For the study, Sieber and his team designed a double-blind randomized trial called A Strategy to Reduce the Incidence of Postoperative Delirium in Elderly Patients (STRIDE). Between Nov. 18, 2011, and May 19, 2016, 200 patients at The Johns Hopkins Hospital undergoing a hip fracture repair were randomly assigned (100 each in two groups) to receive either deep sedation (the common practice for this procedure in which the patient is unconscious) or lighter sedation (in which patient is sedated and may be sleeping, but will respond if spoken to) for the study.
The researchers followed up each patient for symptoms of delirium for one to five days postoperation or until hospital discharge, as well as for 30 days postoperatively overall. They gathered information about not only delirium, but also other outcomes such as intensive care unit admission rates, opioid consumption and pain scores.

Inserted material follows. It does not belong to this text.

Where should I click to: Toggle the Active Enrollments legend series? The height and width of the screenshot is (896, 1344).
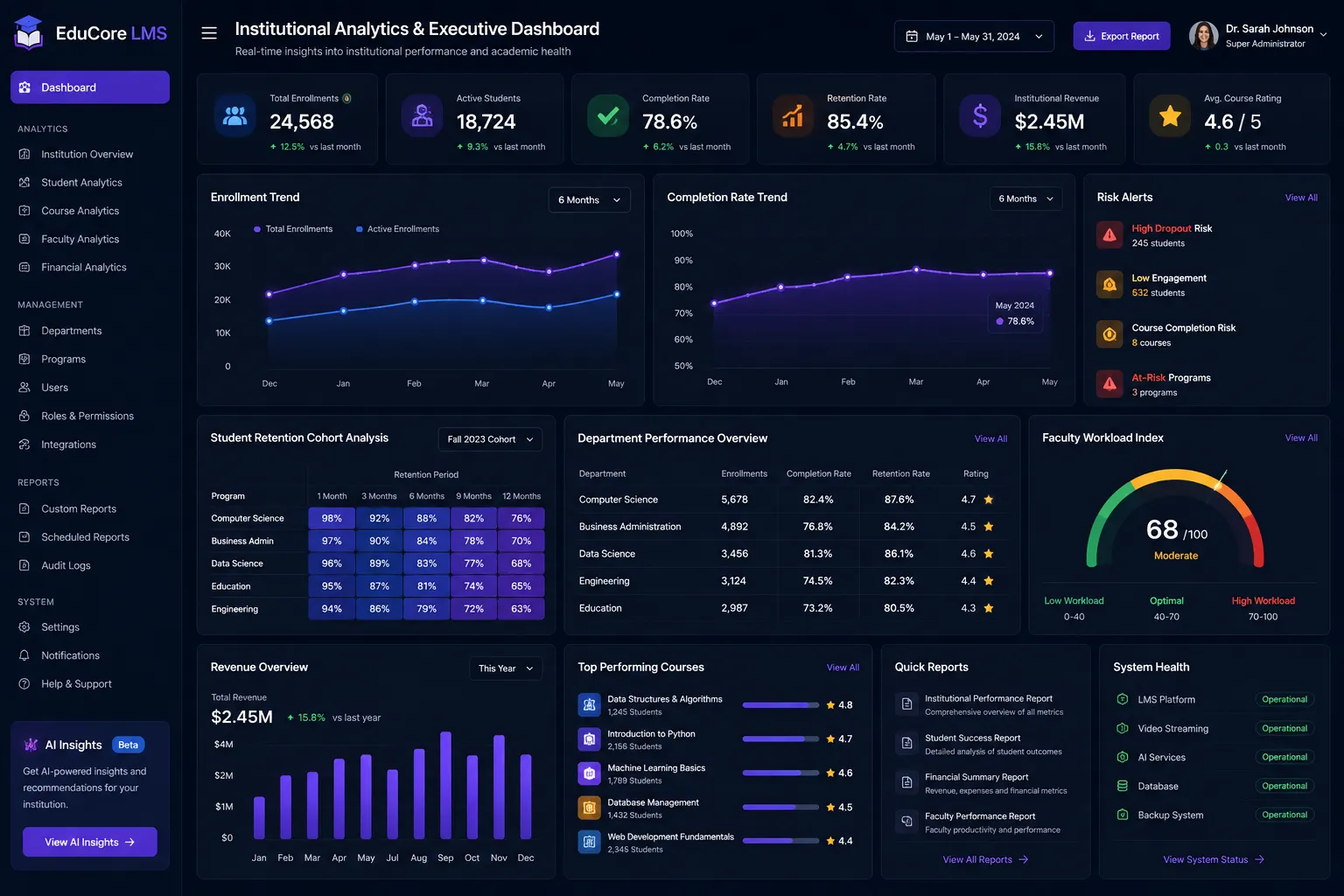coord(397,229)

The average age of the STRIDE study participants was 82 years. Of the 200 participants, 146 (73 percent) were women, 194 (97 percent) were white and the average Charlson Comorbidity Index (CCI) score was 1.8. The CCI score is a measure of estimated survival over the next 10 years and is calculated by the presence of 17 so-called comorbidities such as liver disease, diabetes and AIDS.
Each comorbidity is assigned a weight based on the statistical risk of death over a decade; the higher a person’s total score, the greater risk of death. A score of zero does not mean that someone is completely healthy, but that they do not have any of the 17 severe, predefined comorbidities used for CCI score calculation.
Overall, the researchers report, 39 percent of patients who received deep sedation had a postoperative delirium diagnosis one to five days after surgery, while the incidence of delirium was 34 percent in the light sedation group, a difference considered statistically insignificant.
However, after accounting for comorbidities—that is, how sick in general patients were—the researchers found that patients who had a baseline CCI score of zero were 2.3 times more likely to experience postoperative delirium if they received deeper sedation.
Additionally, the researchers found that a history of vascular comorbidities, particularly those included in the CCI such as strokes, severe diabetes and heart attacks were most associated with postoperative delirium.
Sieber says it is unclear why less sedation failed to reduce the risk of delirium in the sickest patients, as this was not what we expected. However, it is possible that they did not account for other factor(s) associated with delirium in the subgroup of sickest patients that may have masked the benefits of lighter sedation.
He says more research must be done to confirm his team’s findings, but moving forward with the new information in hand, he believes caregivers must focus on helping certain subsets of patients with vascular disease particularly get as healthy as possible before operation.
Other authors on this paper include Karin J. Neufeld, Allan Gottschalk, George E. Bigelow, Esther S. Oh, Paul B. Rosenberg, Kerry J. Stewart, Jean-Pierre P. Ouanes, Mahmood Jaberi, Erik A. Hasenboehler, Tianjing Li and Nae-Yuh Wang of Johns Hopkins, and Simon C. Mears of the University of Arkansas for Medical Sciences.
Funding for this study was provided by National Institute on Aging (R01AG033615).